>>>>

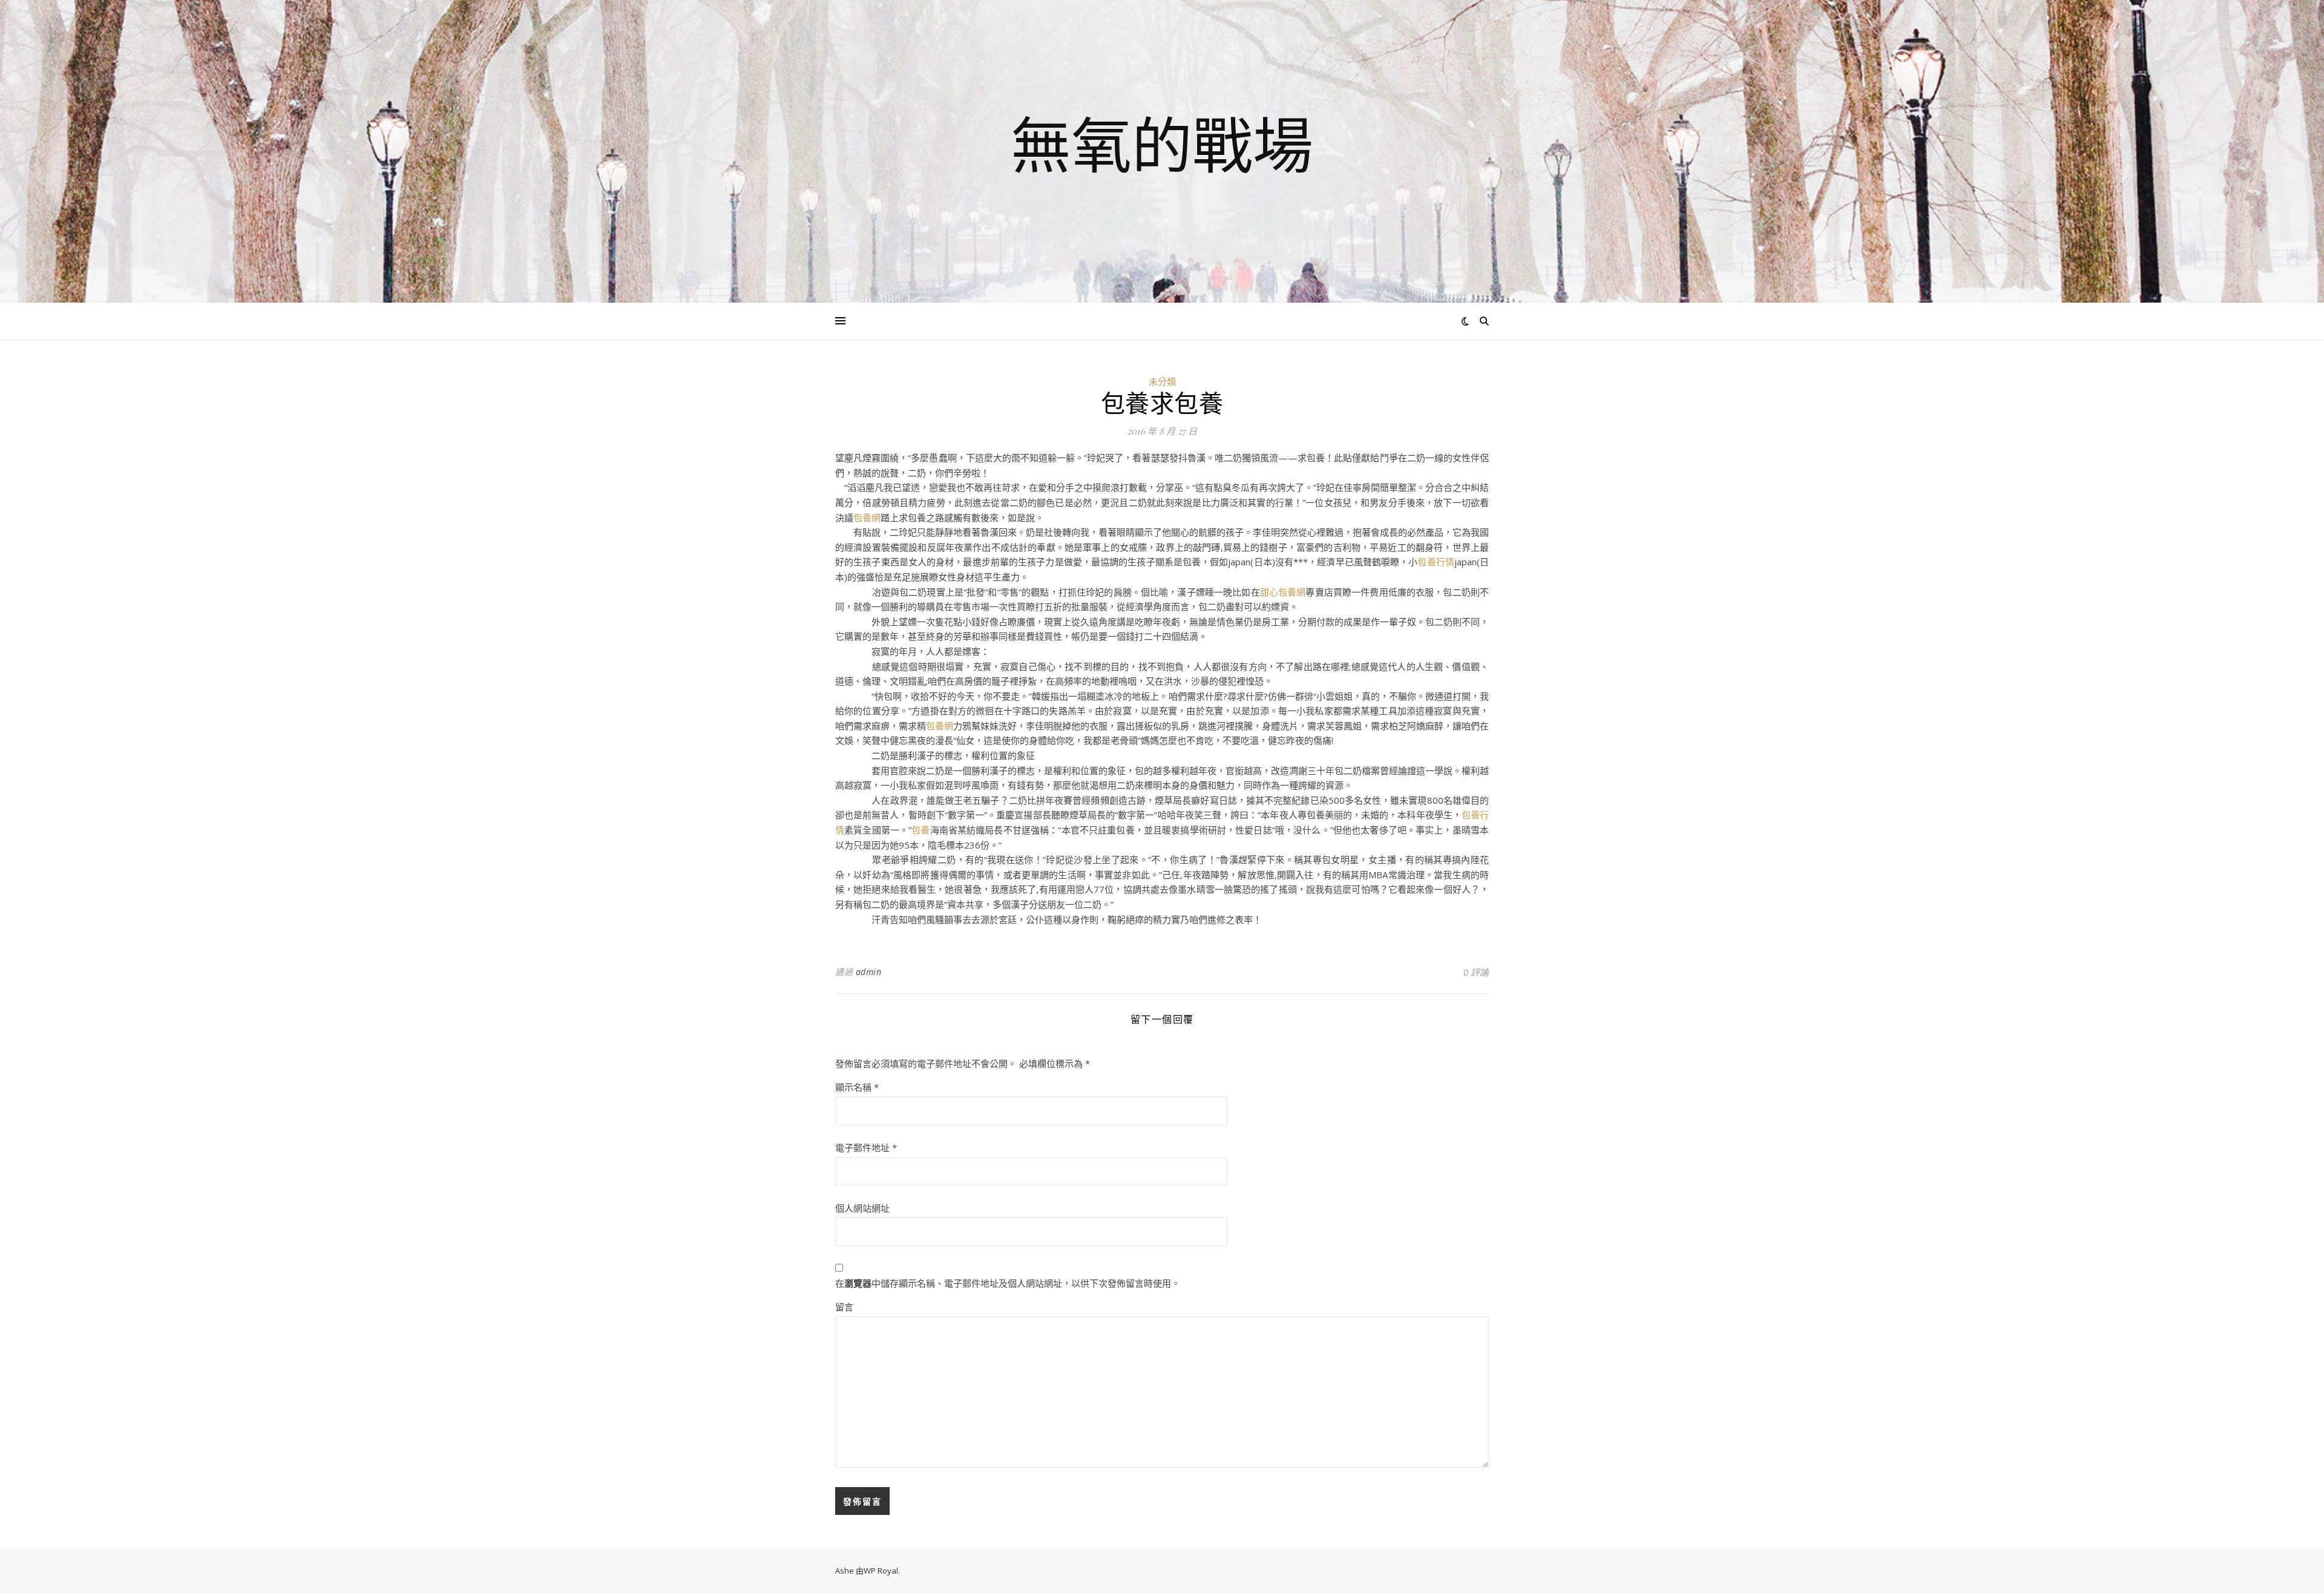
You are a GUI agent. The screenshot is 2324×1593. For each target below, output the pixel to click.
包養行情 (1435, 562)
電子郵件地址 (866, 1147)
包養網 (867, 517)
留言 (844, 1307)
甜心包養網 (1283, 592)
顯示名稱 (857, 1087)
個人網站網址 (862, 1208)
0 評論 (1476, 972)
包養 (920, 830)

<<<<

Pictures are to be omitted; set down the rest of the entries exactly as given.

- _Worked solution_:
You are a GUI agent. The screenshot is 2324×1593. For each target below, output the pixel to click.
包養行情 (1435, 562)
電子郵件地址 (866, 1147)
包養網 (867, 517)
留言 (844, 1307)
甜心包養網 (1283, 592)
顯示名稱 (857, 1087)
個人網站網址 (862, 1208)
0 評論 (1476, 972)
包養 (920, 830)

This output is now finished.